Juicio penal, juicio moral

En la aproximación al juicio contra José Ortega Cano se mezclan la compasión por un señor enfermo y sumido en gravísimos problemas de toda índole, que además fue un artista fantástico, y el rechazo sin matiz de su comportamiento imprudente (ya dirán Sus Señorías si más que imprudente: tiene toda la pinta de que sí) que terminó con la vida de Carlos Parra. Esta división sentimental será humana, seguro, pero resulta del todo execrable. El acusado que por su actividad profesional o por la raíz política de sus crímenes goza de popularidad entre un sector de la población se beneficia de una campaña de blanqueo tendente si no a culpabilizar a las víctimas, que también, sí a «victimizar» (excusas por el palabro) al presunto culpable. Lo que convierte al perjudicado en un sujeto indefenso y doblemente victimado, primero por su verdugo y luego por la corriente de simpatía que éste genera. De Ortega afirman ciertos lobbistas rosas cosas similares a las que dicen de los mal llamados presos políticos vascos los argumentadores nacionalistas o secuestrados por el nacionalismo.

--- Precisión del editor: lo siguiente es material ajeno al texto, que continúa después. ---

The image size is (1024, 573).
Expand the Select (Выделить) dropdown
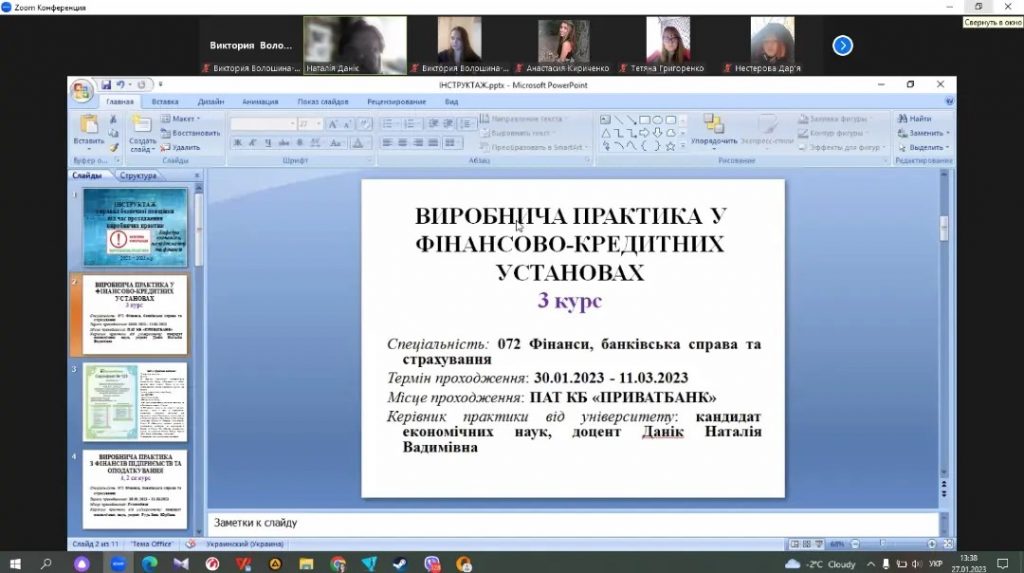921,147
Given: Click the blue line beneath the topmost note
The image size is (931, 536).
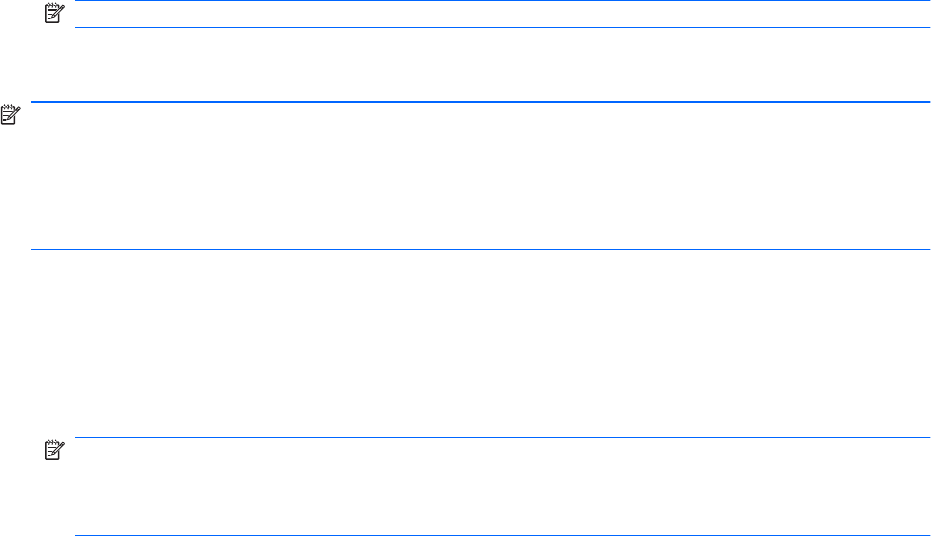Looking at the screenshot, I should tap(500, 27).
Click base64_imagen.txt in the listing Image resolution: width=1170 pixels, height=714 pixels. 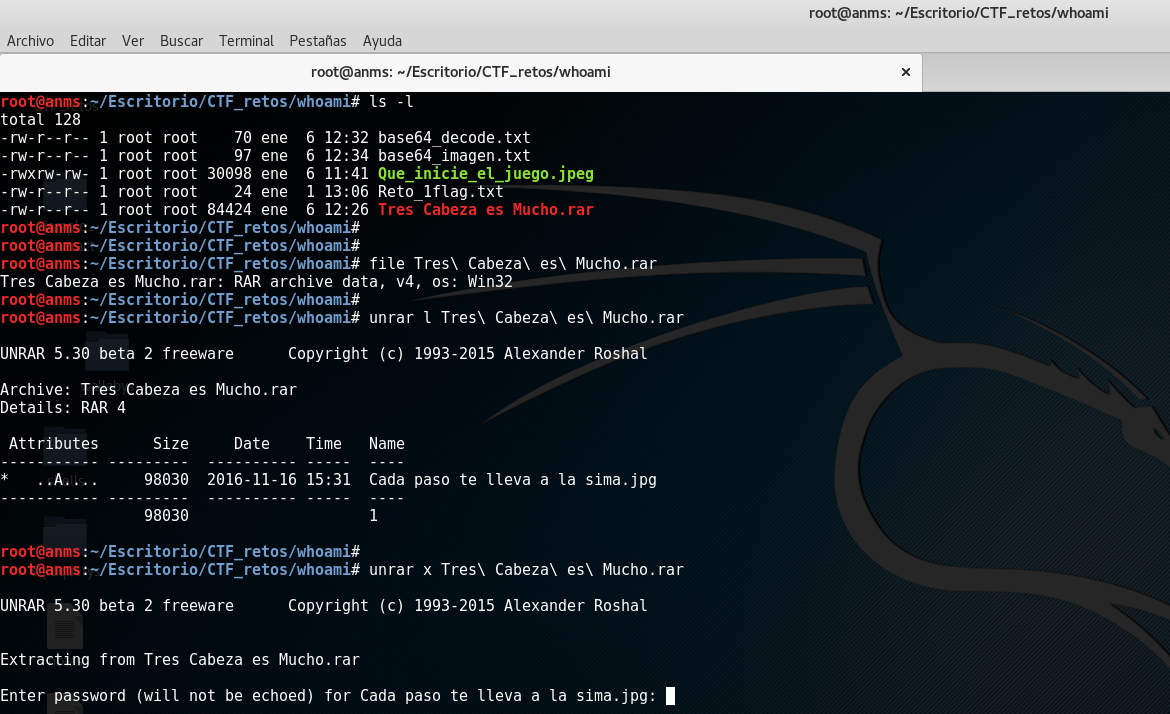pos(453,156)
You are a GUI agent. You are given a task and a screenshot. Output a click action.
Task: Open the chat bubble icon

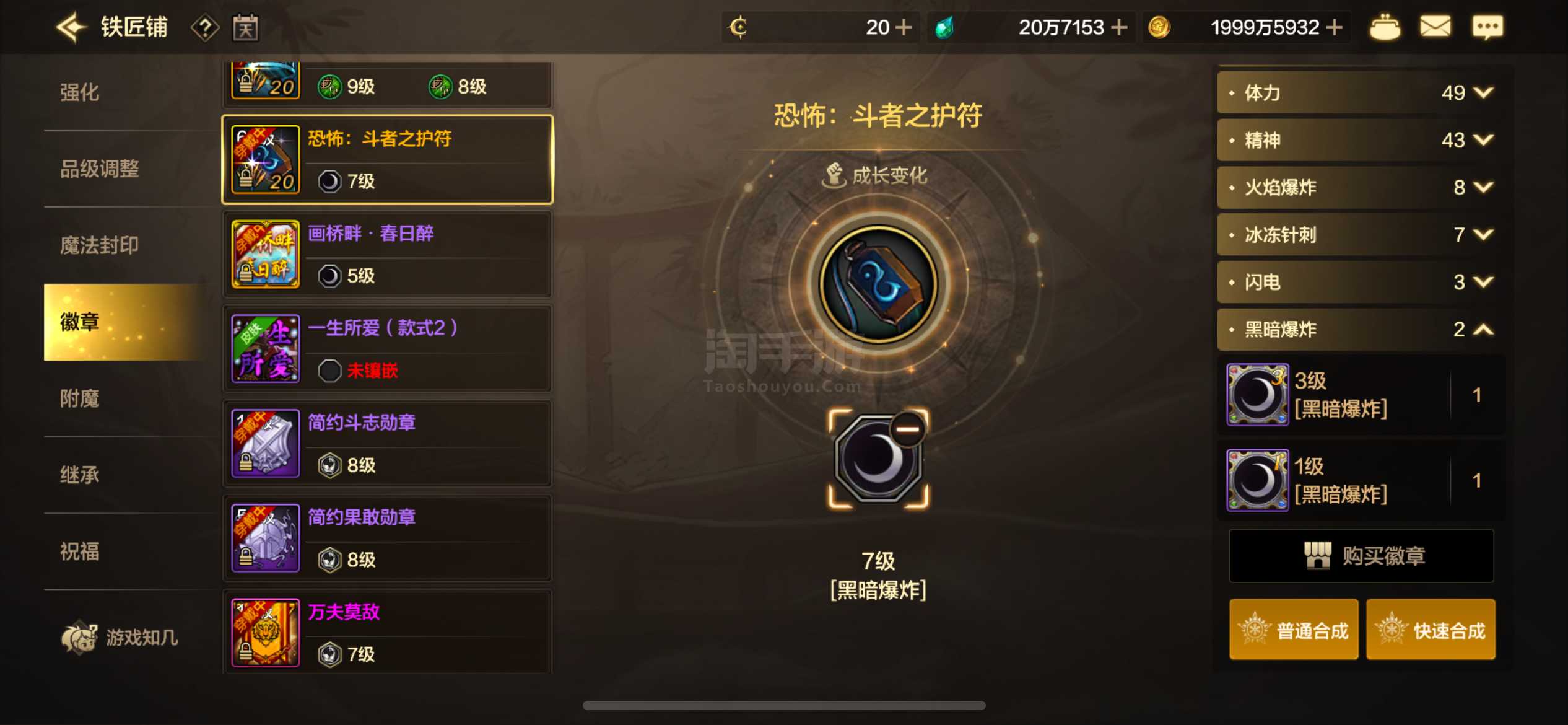[x=1487, y=27]
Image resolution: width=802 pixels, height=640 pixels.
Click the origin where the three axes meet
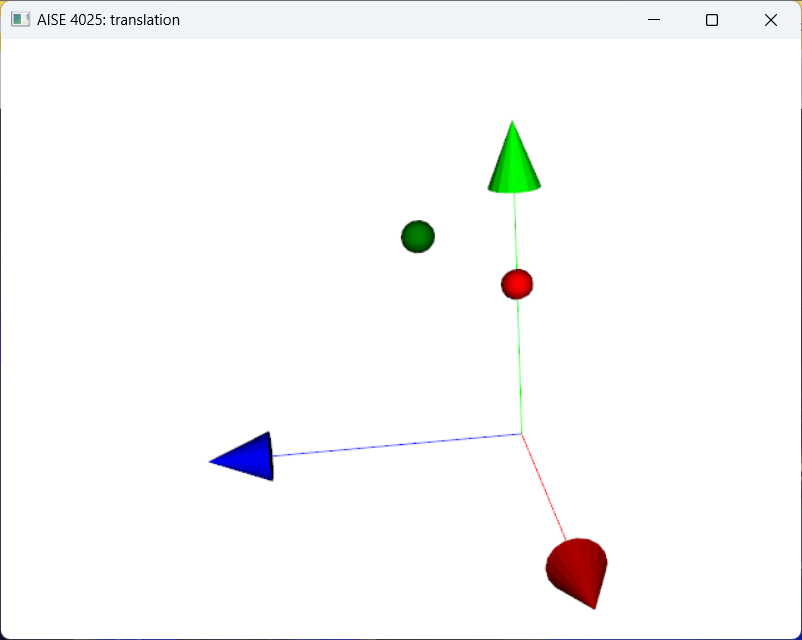(x=522, y=434)
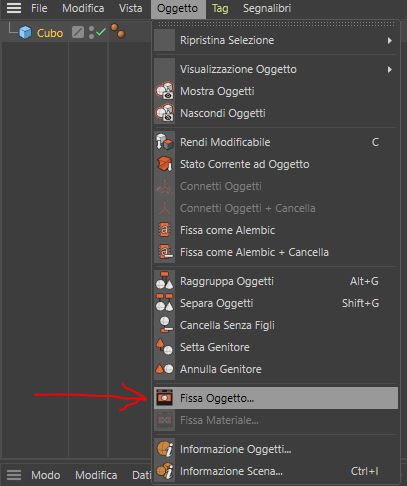Click the Informazione Oggetti icon
Image resolution: width=407 pixels, height=486 pixels.
pyautogui.click(x=165, y=449)
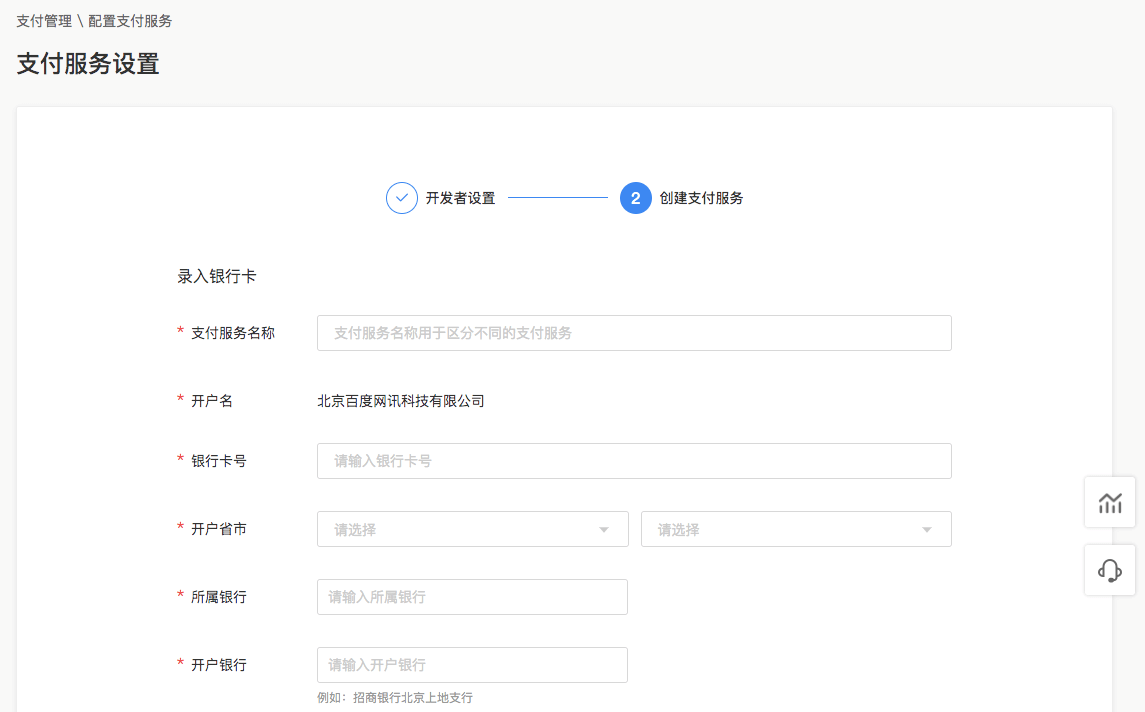Click the 录入银行卡 section heading

214,275
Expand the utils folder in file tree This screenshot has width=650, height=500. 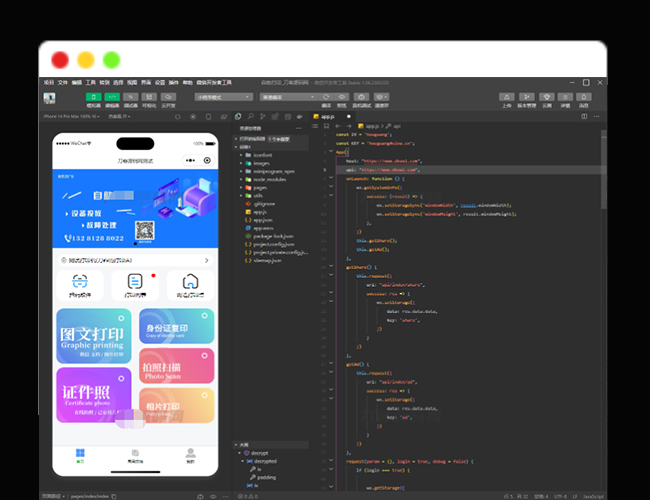click(257, 196)
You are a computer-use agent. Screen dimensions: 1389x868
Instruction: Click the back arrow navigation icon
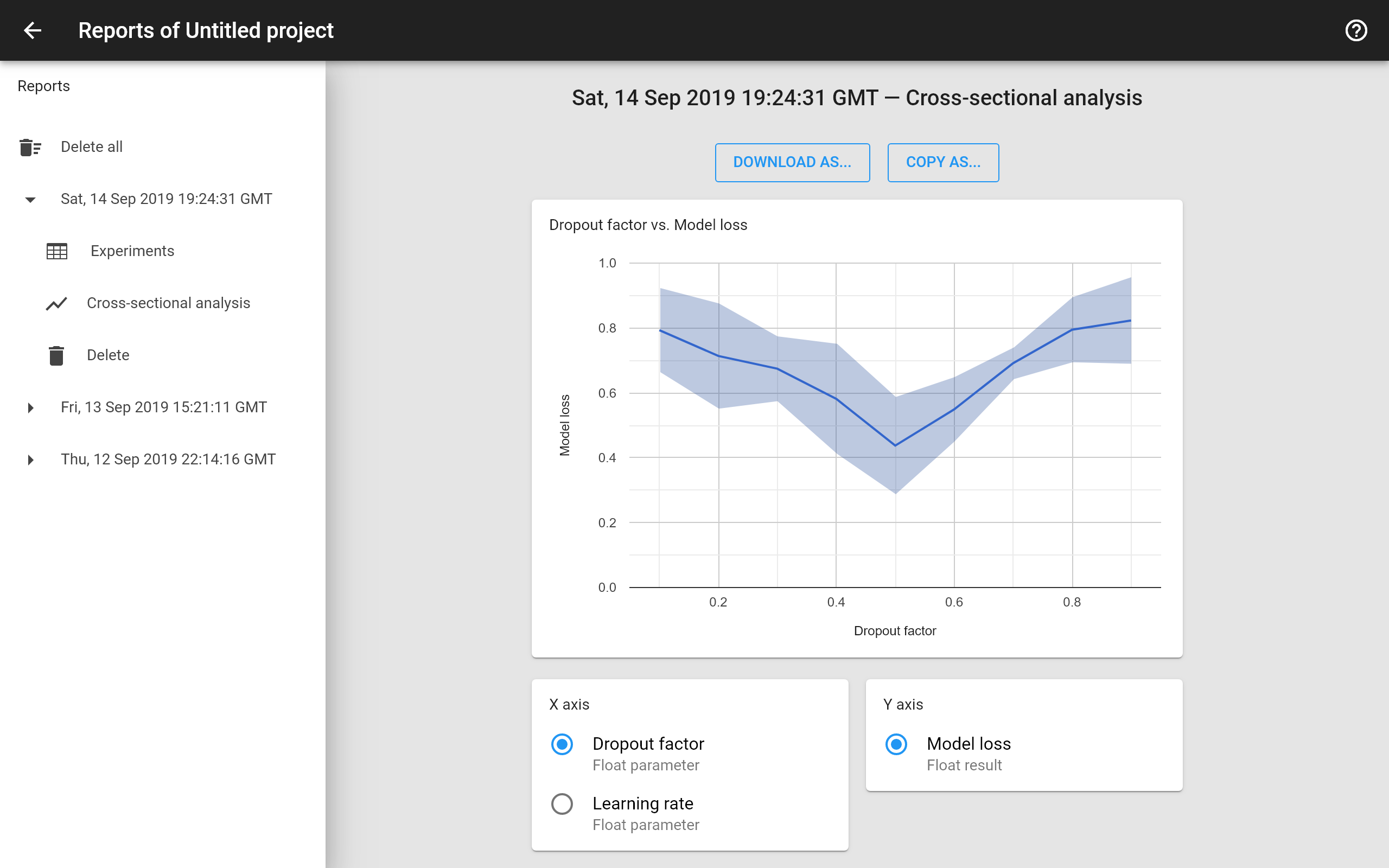[33, 30]
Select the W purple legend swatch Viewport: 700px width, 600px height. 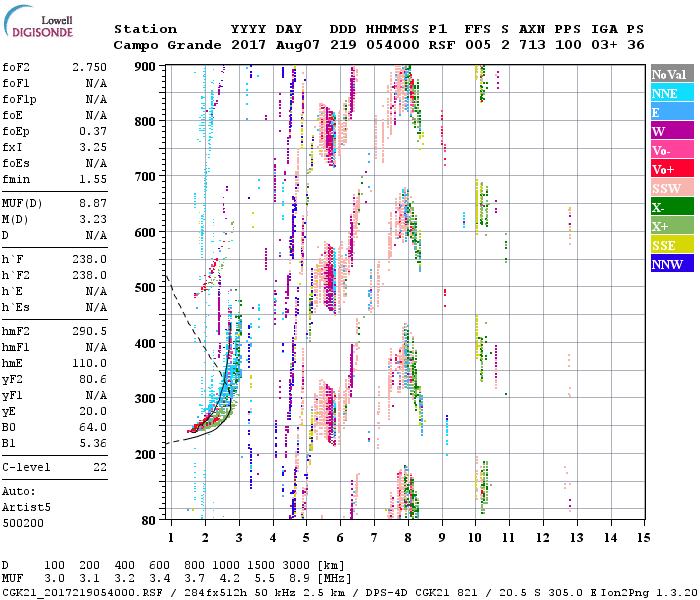click(671, 131)
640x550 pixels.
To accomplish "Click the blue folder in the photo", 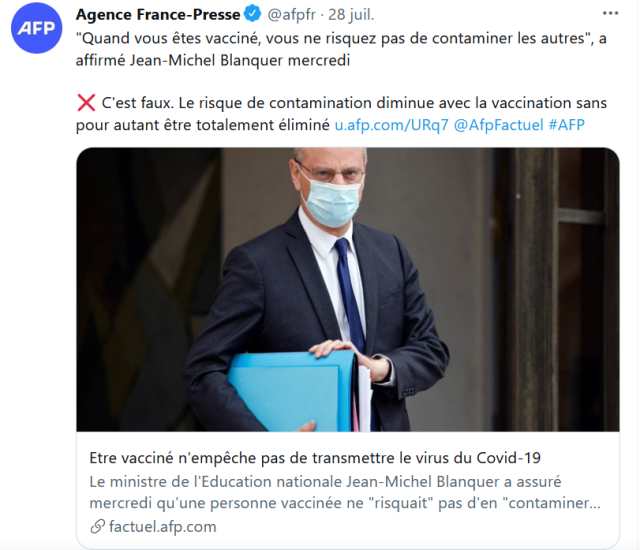I will [292, 392].
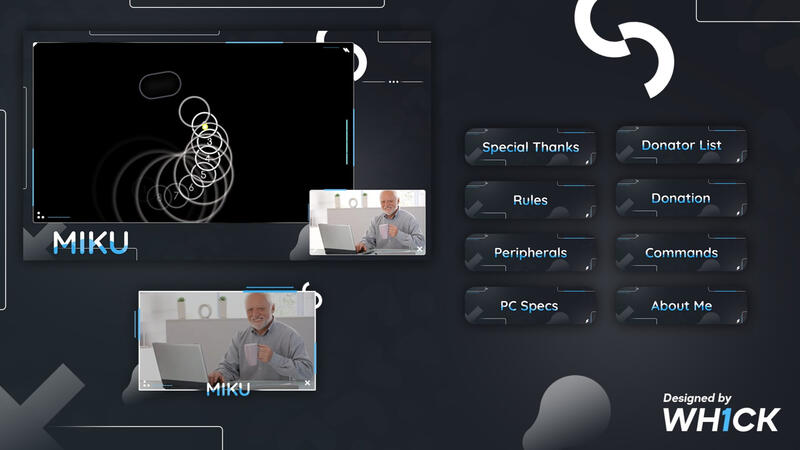Select the Rules panel button

point(530,200)
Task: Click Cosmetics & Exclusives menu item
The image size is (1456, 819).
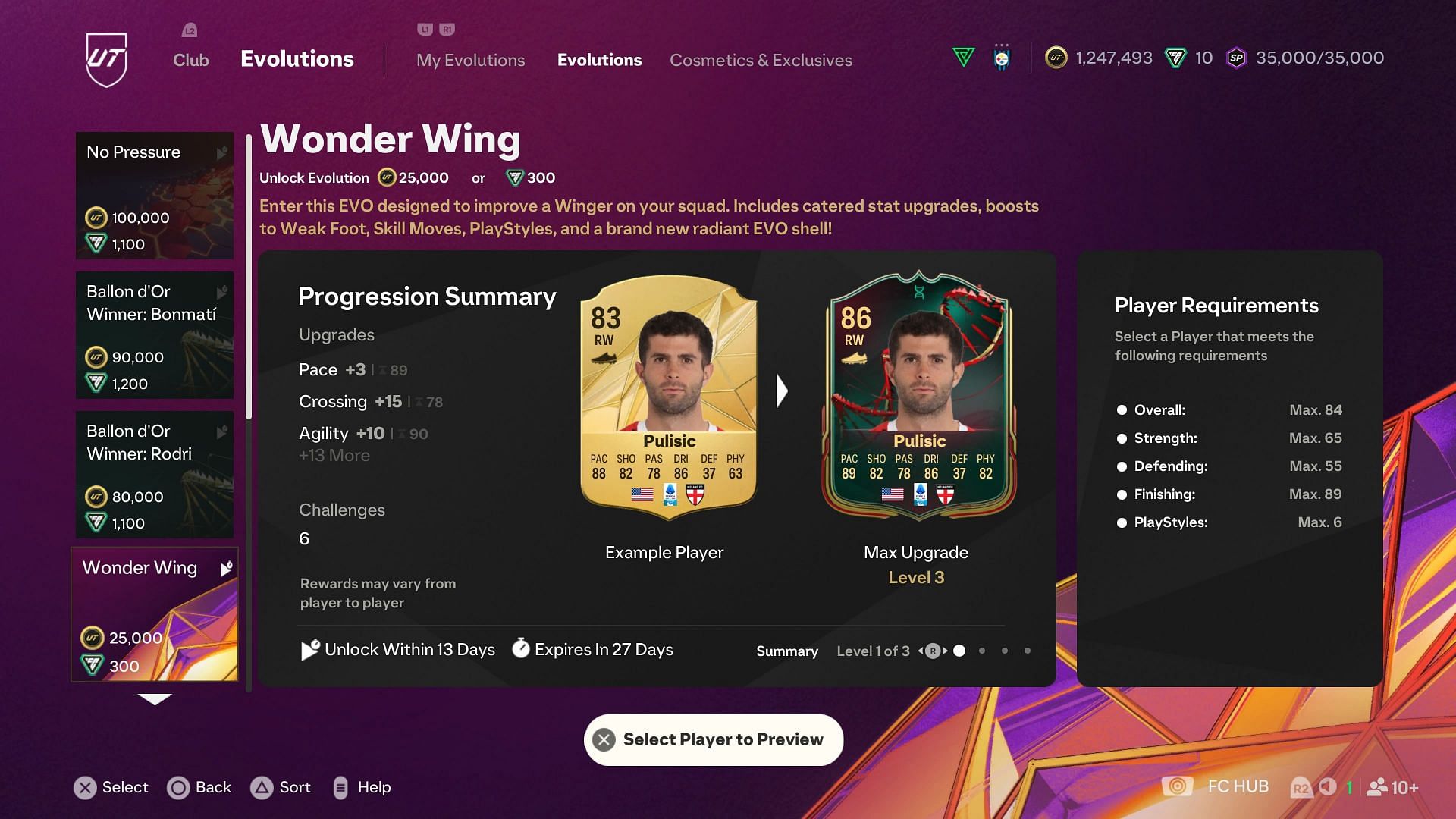Action: [761, 60]
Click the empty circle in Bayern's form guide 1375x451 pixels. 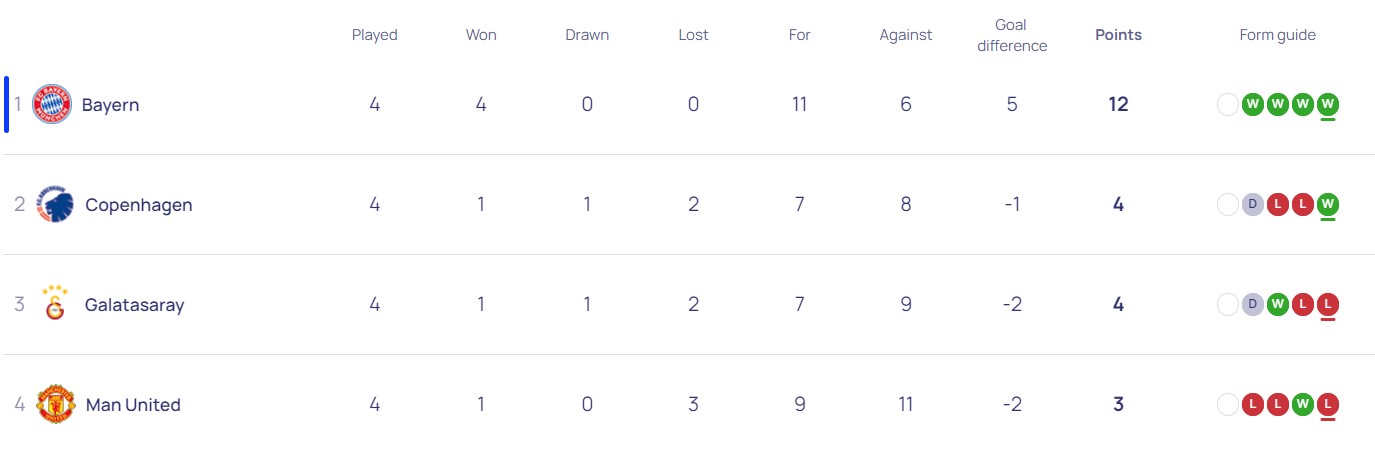(x=1228, y=104)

Y el cinismo con el que se acoge durante el juicio a su derecho constitucional de mentir en defensa propia es idéntico. Para recibir un distinto trato penal al dispensado a los delincuentes habituales, lo primero debería ser marcar distancias éticas con ellos. O, a lo peor, el torero se puede permitir a un abogado que conoce mejor los vericuetos inmorales de la administración de justicia que el Derecho Natural. No se puede escupir sobre la memoria de un muerto con el cuento de «me mojé los labios».